HUMA 2319 Odessa College Week 3 The Milagro Beanfield War Video Discussion
For this week’s assignment, analyze an expert from The Milagro Beanfield War. The narrative is steeped in race relations, but they are effected or affected by land and water disputes that are based in the historical treaty of Guadalupe Hidalgo of 1848, which ended the Mexican-American War. However, the war, itself, was less ideological than geographical and economical. The Treaty annexed a larger portion of what we think of the Southwest: Texas, New Mexico, Nevada, Arizona, etc. Thus, it was a type of political land grab, rather than a war against a sworn enemy. In fact, the dispute arose from Mexican and American disagreements about land boundaries and resources. To obtain the full territory and avoid further conflict, the United States quickly struck a deal that would (at least on paper) guarantee area Mexican residences the rights they had prior to the treaty. The National Archives describes the following terms:
The United States paid Mexico $15,000,000 “in consideration of the extension acquired by the boundaries of the United States” (see Article XII of the treaty) and agreed to pay American citizens debts owed to them by the Mexican government (see Article XV). Other provisions included protection of property and civil rights of Mexican nationals living within the new boundaries of the United States (see Articles VIII and IX), the arbitration of future disputes between the two countries (see Article XXI). (“National Archives” para. 4)

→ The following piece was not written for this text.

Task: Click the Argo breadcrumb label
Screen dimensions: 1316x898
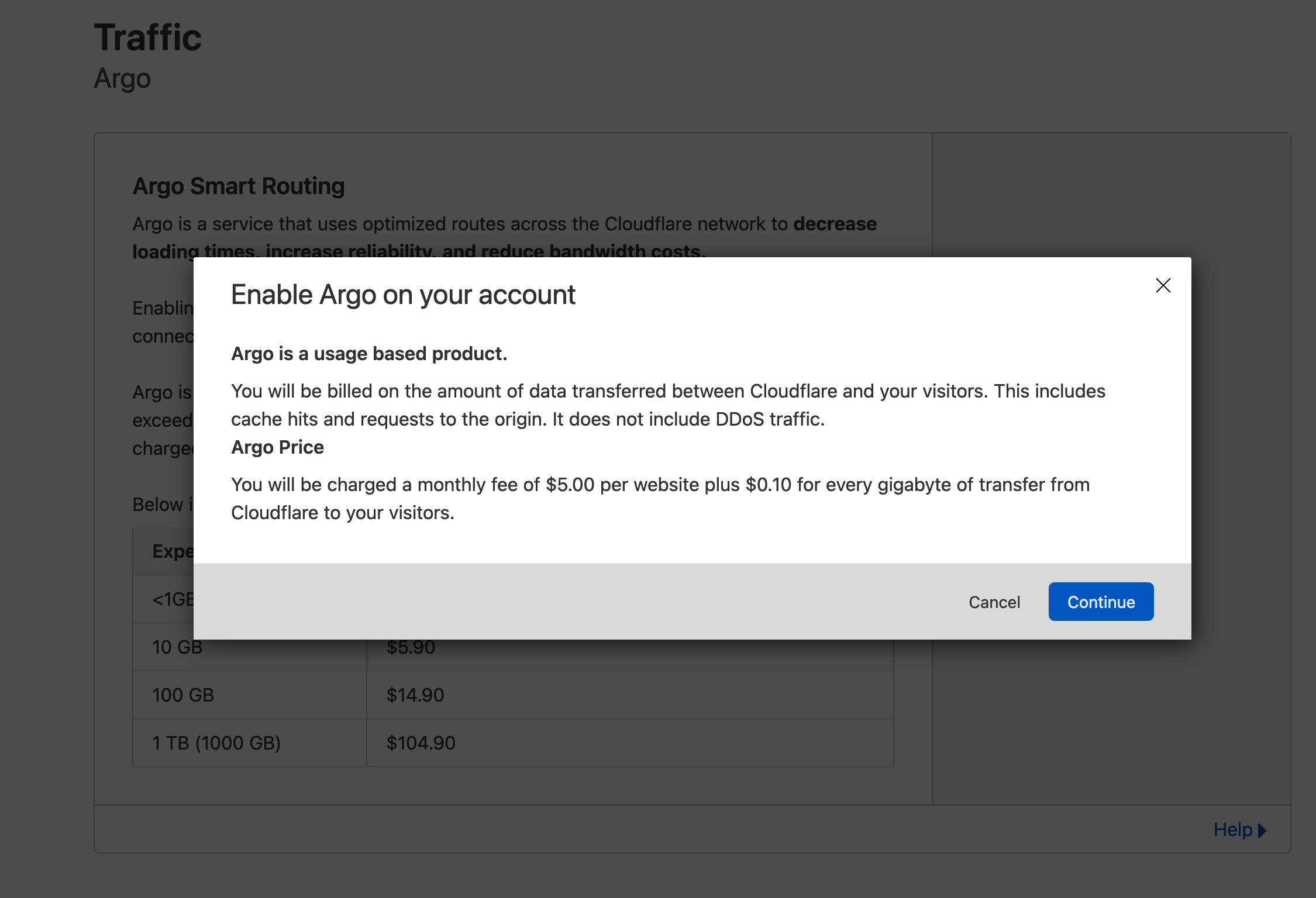Action: [122, 78]
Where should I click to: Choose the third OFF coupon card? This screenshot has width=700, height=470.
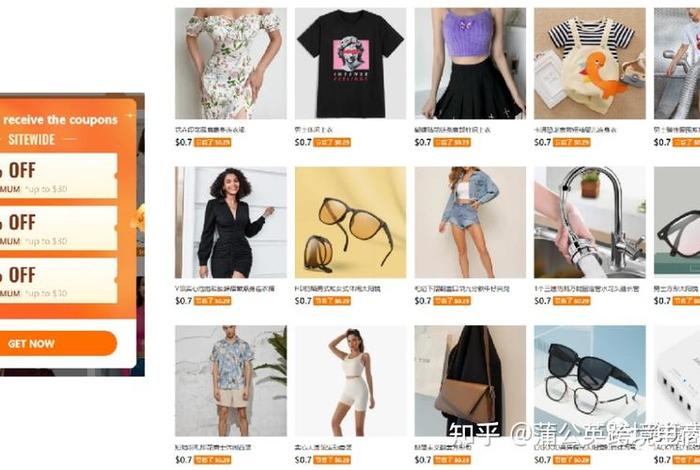click(58, 281)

However, such promises were fleeting at best and completely untrue on a cultural and social level—i.e. the “law” may have given former Mexican Nationals such privileges and protections, but they were not enforced by the regional, territorial, or federal government. Instead, rampage abuse of the people and land ensued without checks or balances. As critic and historian Donathan Olliff describes, the provisions of the treaty have frequently been interpreted and applied in a fashion that violates both the letter and spirit of the agreement (962). The lasting consequences of such actions are addressed in The Milagro Beanfield War: The narrative’s conflict is directly linked to the dominant’s appropriation of land and its given resources (water, in this case). Thus, we must understand the oppressed peoples’ (minority) role as more than simple racism; it is linked to wealth, economics, and livelihood—i.e. the power structure is supported and maintained by institutionalized racism. The minority is then only useful as another resource (labor) or for exploitation.
Discussion Board Question: Expound on at least one element of racism that is addressed in the piece and explain how such discrimination is either grounded in a larger economic issue and/or used to the advantage of the dominant. For example, you could analyze water, land, culture, capital, etc. Access The Milagro Bean Field War from this link: https://books.google.com/books/about/The_Milagro_Beanfield_War.html?id=WbN_AQAAQBAJ&printsec=frontcover&source=kp_read_button#v=onepage&q&f=false . Support your argument with at least ONE additional scholarly source.
The exerpt is fairly short, but it is based on the longer work of the John Nickel’s novel of the same name. If you enjoy the selection, I suggest picking up a copy and reading it in its entirety. It might be a piece you wish to focus on in your final project. Now that being said, you can explore and analyze the film or the book. It is your choice. We are also going to review art, politics, and more history and literature for the remainder of the course, so there are quite a few options available for the attention of your final project in week eight (8). I am just giving you all a heads-up of what is to come.
Olliff, Donathon C. American Historical Review. 1991, Vol. 96 Issue 3, p962-964. 2p.
“National Archives.” Educator Resources, 25 April 2018, https://www.archives.gov/education/lessons/guadalupe-hidalgo. Accessed 15 Nov. 2018
Discussion of the required readings and/or materials is crucial to understanding the historical, social, political, linguistic, and/or philosophical aspects of each piece and how they represent an investment in or critique of culture through mimesis.